This article was written in part using ChatGPT, then reviewed and improved by a human. 🤖 🤝 🤓
To use generative AI consciously and ethically, it is still necessary to understand how it works. And AI is not that:
‍

‍
But more like that.
‍

‍
BLMs like ChatGPT are AI models that use learning algorithms to generate content such as text, images, music, or videos. This learning often requires a very large amount of data and documents for the model to be effective.
**BLMs don't analyze words directly, they deal with tokens. A token is a basic unit used to represent and process language in generative AIs. It can be a letter, syllable, word, or part of a word.
Tokens are the interface between human and machine language, allowing LLMs to understand, analyze, and generate text in a consistent and relevant manner. For example, the word “intelligence” is composed of 2 tokens: 'int' and 'elligence' (click here to learn more about Tokens or to See concretely how a text is broken down into a token).
Concretely the division of texts into tokens will allow the model to understand which word combinations are frequent, how words come together to form sentences and how the meaning changes with the context thanks to the Transformer algorithm, which is the basis of the success of ChatGPT.

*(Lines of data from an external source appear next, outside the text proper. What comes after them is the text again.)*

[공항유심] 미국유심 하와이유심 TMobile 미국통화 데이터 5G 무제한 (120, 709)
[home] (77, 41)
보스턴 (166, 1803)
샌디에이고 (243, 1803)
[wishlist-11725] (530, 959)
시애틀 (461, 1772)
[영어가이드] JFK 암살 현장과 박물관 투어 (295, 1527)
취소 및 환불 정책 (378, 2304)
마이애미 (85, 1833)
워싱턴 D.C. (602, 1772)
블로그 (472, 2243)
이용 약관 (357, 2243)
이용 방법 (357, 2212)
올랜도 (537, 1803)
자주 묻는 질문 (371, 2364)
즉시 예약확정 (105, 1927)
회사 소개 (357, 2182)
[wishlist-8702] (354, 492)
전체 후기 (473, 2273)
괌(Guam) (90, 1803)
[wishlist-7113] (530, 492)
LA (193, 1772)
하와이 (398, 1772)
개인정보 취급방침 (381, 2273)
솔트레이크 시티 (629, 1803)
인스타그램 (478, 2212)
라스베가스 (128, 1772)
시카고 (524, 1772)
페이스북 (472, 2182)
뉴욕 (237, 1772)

To understand a request (a prompt) the model will first divide it into tokens to understand it and then generate a text response by predicting each next word using the patterns learned during training.

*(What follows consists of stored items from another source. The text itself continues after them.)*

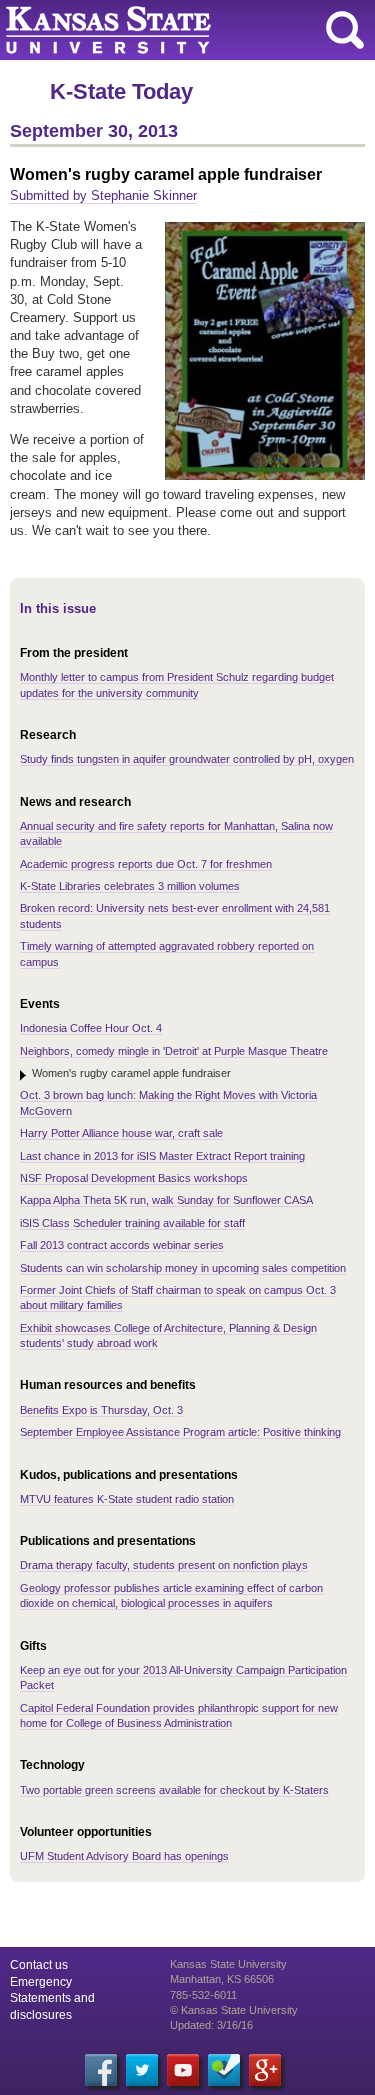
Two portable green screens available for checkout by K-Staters (174, 1790)
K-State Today (121, 91)
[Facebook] (101, 2070)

It is important to note that the answers generated by BLMs are not based solely on statistics. They are also influenced by rules and alignments defined by humans.
‍
‍

‍
Although powerful, BLMs are far from perfect.
The data you provide to a BLM can be used to train future algorithms or be accessible by the teams that manage them. Their exact use is often unclear.
BLMs are not designed to provide accurate and sourced information. They produce text based on statistical models, which means that the veracity of the information is not guaranteed. Concretely, Chat GPT can give a false answer with confidence rather than abstain (what we call hallucinations), unless it detects that the answer is outside its learning window. Models can also reflect biases in training data.
There are solutions to avoid these pitfalls as much as possible, such as asking Chat GPT to source its answers. It is possible to do a “prompt follow-up” where you ask ChatGPT to analyze your response and say if everything is true, two to three times in a row if the answer seems really surprising.
Building a good prompt (specific and clear) to guide the model remains essential for verifying the data: that's good news, we made an article about it;).